To broń o zasięgu nawet do 300 kilometrów i może skutecznie zniechęcić USA do ewentualnej interwencji. Takiej, jaka miała miejsce choćby w Libii, gdy powstańcy obalili rządy Muammara Kaddafiego. Ewentualne działania Ameryki w Syrii stały się prawdopodobne, gdy pojawiły się informacje o wykorzystywaniu w trwającej od ponad roku wojnie domowej broni chemicznej. Barack Obama nazwał to „przekroczeniem cienkiej czerwonej linii".

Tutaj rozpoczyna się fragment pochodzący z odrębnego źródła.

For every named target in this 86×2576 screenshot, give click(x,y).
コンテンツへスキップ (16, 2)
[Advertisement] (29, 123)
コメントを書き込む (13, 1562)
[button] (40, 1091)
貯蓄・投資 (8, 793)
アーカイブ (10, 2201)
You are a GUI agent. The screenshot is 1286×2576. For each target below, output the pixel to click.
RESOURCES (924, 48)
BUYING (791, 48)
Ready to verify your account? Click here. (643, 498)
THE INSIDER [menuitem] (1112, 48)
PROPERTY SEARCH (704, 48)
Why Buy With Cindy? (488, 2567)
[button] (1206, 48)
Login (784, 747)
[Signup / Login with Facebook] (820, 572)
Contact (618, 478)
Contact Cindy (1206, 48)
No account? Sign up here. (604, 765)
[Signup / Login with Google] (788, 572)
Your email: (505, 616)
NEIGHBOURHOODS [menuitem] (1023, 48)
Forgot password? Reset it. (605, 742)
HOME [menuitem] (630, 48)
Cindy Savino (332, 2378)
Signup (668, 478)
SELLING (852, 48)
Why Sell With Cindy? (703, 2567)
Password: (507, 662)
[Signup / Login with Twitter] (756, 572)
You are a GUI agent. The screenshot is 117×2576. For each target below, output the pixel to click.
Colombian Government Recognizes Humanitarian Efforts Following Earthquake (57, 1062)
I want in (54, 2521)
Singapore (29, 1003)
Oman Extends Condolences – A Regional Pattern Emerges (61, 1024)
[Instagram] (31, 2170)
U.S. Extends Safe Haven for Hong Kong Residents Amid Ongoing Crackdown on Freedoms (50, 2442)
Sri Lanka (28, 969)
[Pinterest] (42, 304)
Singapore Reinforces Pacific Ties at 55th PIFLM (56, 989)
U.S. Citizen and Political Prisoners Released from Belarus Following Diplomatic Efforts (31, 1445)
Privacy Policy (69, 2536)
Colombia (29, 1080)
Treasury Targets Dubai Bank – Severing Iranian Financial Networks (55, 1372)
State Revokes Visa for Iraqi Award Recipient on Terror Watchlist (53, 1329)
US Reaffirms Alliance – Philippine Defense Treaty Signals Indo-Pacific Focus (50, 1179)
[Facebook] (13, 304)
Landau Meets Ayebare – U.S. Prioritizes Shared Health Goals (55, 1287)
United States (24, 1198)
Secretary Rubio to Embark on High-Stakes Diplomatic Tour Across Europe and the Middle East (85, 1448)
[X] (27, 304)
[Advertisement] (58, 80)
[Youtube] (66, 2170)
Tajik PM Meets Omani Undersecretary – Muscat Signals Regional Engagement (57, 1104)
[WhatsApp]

Rosja, która ma bazy wojskowe w Syrii, nie zamierza jednak dopuścić do jakiegokolwiek wtrącania się innych państw w to, co uznają za swoją wyłączną strefę wpływów. Siergiej Ławrow, szef MSZ Federacji Rosyjskiej, stwierdził, że wszystkie transporty uzbrojenia dla syryjskiego rządu są zgodne z prawem międzynarodowym. Dodatkowo w stronę ogarniętego wojną kraju płynie flota kilkunastu okrętów wojennych ze składu Floty Czarnomorskiej.